▶ _Problem description_: Please write out exactly the lines of the data below from the line holding "The width and" through the line holding "Given: Open the Hello world! post", and leave out the rest.

Dataset entries:
-----
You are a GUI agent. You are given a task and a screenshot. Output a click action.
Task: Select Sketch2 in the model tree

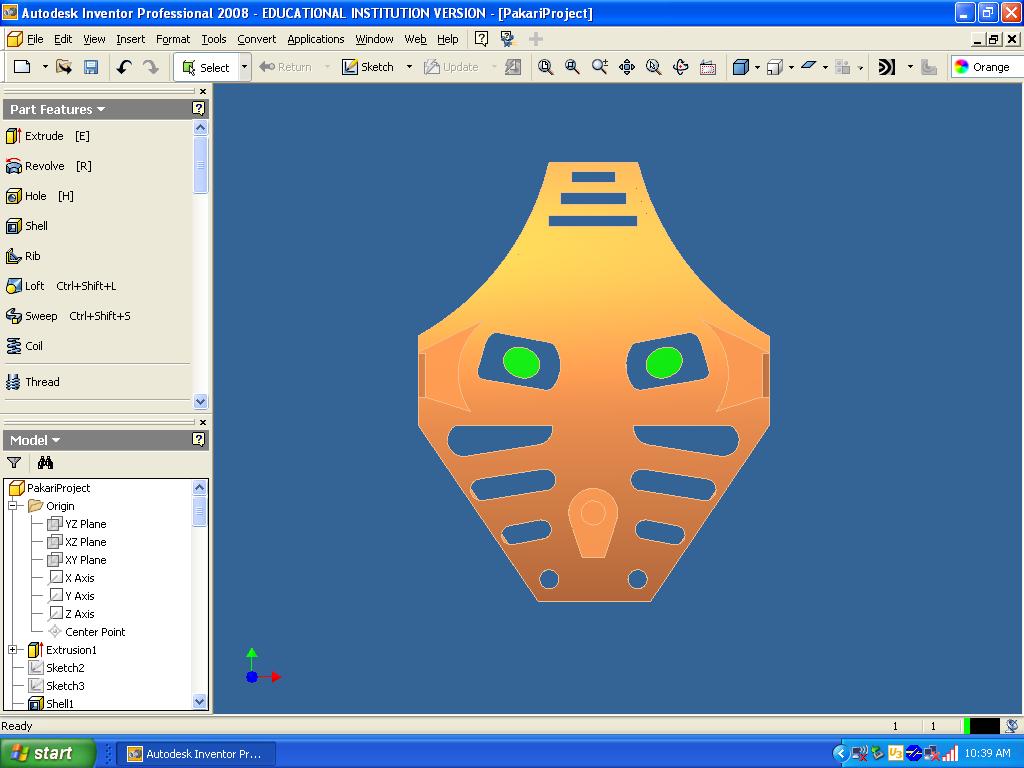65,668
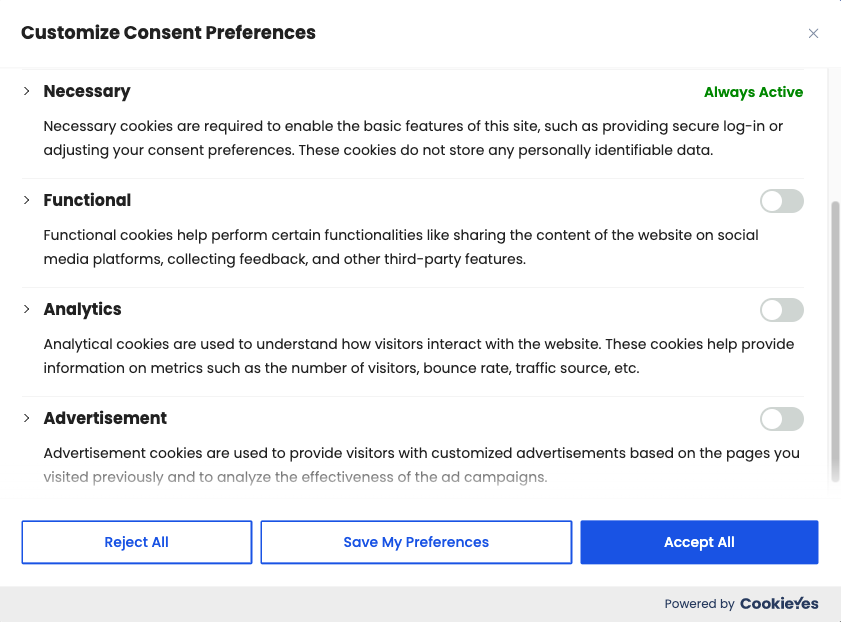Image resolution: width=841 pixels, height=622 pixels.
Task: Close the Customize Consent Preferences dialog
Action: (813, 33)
-----
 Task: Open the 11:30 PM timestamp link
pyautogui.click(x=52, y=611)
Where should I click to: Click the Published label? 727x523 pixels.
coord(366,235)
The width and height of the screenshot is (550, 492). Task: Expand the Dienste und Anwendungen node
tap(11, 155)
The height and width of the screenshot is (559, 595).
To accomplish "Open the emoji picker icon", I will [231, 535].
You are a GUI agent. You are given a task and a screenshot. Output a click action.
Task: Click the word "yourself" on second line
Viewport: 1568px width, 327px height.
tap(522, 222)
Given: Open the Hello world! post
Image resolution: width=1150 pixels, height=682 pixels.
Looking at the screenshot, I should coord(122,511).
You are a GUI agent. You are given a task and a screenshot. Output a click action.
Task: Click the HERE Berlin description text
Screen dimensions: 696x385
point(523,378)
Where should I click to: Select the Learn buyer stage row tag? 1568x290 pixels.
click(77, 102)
-----
▶ _Task response_:
The width and height of the screenshot is (550, 492). Task: Expand the Dienste und Anwendungen node
tap(11, 155)
The height and width of the screenshot is (559, 595).
To accomplish "Open the emoji picker icon", I will [231, 535].
You are a GUI agent. You are given a task and a screenshot. Output a click action.
Task: Click the word "yourself" on second line
Viewport: 1568px width, 327px height.
tap(522, 222)
Given: Open the Hello world! post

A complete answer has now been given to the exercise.